Verifica la comprensione —
**1.** Rispondi in breve alle domande sul testo relativo alle scadenze fiscali.
(a) Quale rata dovevano pagare i contribuenti con carichi affidati ad Equitalia dal 2000 al 2016?
(b) Con quale modello si effettua il versamento IVA di competenza settembre 2018 per chi ha la liquidazione mensile?
(c) Qual è l'ultima data utile per inviare in via telematica il modello 730/2018 integrativo?
**2.** In base al testo sulle scadenze fiscali, spiega in una o due frasi in quale caso è necessario compilare il modello 730 rettificativo.
**3.** Prosegui il testo sulle scadenze fiscali a partire dall'ultima frase riportata.

Testo di riferimento —
• • • • • • •
Tre categorie di contribuenti erano interessate da questa scadenza:

  • definizione agevolata dei carichi affidati ad Equitalia dal 2000 al 2016, i quali dovevano pagare la terza ed ultima rata del debito residuo comunicato dall’Agenzia Entrate Riscossione;
  • definizione agevolata dei carichi affidati agli agenti della riscossione dal 2000 al 2016 (rottamazione cartelle di pagamento) per i quali non è stata presentata una precedente domanda di adesione. Questi dovevano pagare la seconda rata del debito residuo;
  • definizione agevolata dei carichi affidati agli agenti della riscossione dal 1° gennaio 2017 al 30 settembre 2017 (rottamazione cartelle di pagamento). Anche in questo caso dovevano versare la seconda rata del debito residuo.

Scadenze fiscali: 16 ottobre – adempimenti periodici Inps, irpef, Iva

Passiamo ora alle scadenze ottobrine per cui i contribuenti sono ancora in tempo. Primi fra tutti gli adempimenti periodici  a carico dei titolari di Partita Iva, che entro il 16 ottobre devono versare le rate di contributi e imposte, con l’ultima rata del 2017 e il primo acconto del 2018.

Entro questo termine (16 ottobre) dovranno essere versate le ritenute alla fonte operate a titolo d’acconto da parte dei sostituti d’imposta in merito a:

  • redditi di lavoro dipendente e assimilati corrisposti nel mese di settembre, comprensive di addizionali comunali e regionali;
  • redditi di lavoro autonomo corrisposti nel mese precedente, provvigioni per rapporti di commissione, di agenzia, di mediazione e di rappresentanza corrisposte nel mese precedente .
  • contributi Inps dovuti per il mese di settembre;
  • versamento IVA di competenza settembre 2018 per i contribuenti a liquidazione Iva mensile. Il versamento deve essere effettuato con modello F24;
  • versamento a rate delle imposte emerse dalla dichiarazione dei redditi (Irpef, IVA, Irap, Ires, cedolare secca).

Scadenze fiscali: 25 ottobre – modello 730 integrativo

L’ultima data utile per inviare in modo telematico il modello 730/2018 integrativo è giovedì 25 ottobre 2018.

Come riportato sul portale dell’Agenzia delle entrate in merito alle istruzioni sul 730, se si riscontrano errori di compilazione o di calcolo, è possibile rivolgersi a chi ha prestato l’assistenza per correggerli. In questo caso è necessario compilare il modello 730 rettificativo.
• • • • • • •
Dati estratti —
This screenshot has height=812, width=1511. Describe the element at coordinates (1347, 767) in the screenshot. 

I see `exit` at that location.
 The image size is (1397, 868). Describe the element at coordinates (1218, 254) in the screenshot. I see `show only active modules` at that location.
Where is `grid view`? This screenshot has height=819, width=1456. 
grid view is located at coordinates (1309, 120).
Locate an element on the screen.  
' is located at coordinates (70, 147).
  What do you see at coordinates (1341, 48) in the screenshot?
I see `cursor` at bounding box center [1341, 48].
• • • • • • •
Risposte agli esercizi —
**1.**
(a) La terza e ultima rata del debito residuo.
(b) Con il modello F24.
(c) Giovedì 25 ottobre 2018.

**2.** Il modello 730 rettificativo va compilato quando si riscontrano errori di compilazione o di calcolo. In questo caso ci si può rivolgere a chi ha prestato l'assistenza per correggerli.

**3.**
Quando il modello è stato compilato in modo corretto, ma il contribuente si è accorto di aver dimenticato di esporre degli oneri deducibili o detraibili, c’è la possibilità di:

  • presentare entro il 25 ottobre un modello 730 integrativo. Il modello 730 integrativo deve essere presentato a un intermediario (Caf, professionista), anche se il modello precedente era stato presentato al datore di lavoro o all’ente pensionistico o era stato presentato direttamente tramite il sito internet dell’Agenzia delle Entrate
  • presentare, in alternativa, un modello REDDITI Persone fisiche entro il termine di presentazione della dichiarazione dei redditi relativa al periodo d’imposta successivo.

Se, invece, il contribuente si è accorto di aver dimenticato di dichiarare dei redditi oppure ha indicato oneri deducibili o detraibili in misura superiore a quella spettante, deve presentare obbligatoriamente un modello REDDITI Persone fisiche e pagare direttamente le somme dovute, compresa la differenza rispetto all’importo del credito risultante dal modello 730, che verrà comunque rimborsato dal sostituto d’imposta.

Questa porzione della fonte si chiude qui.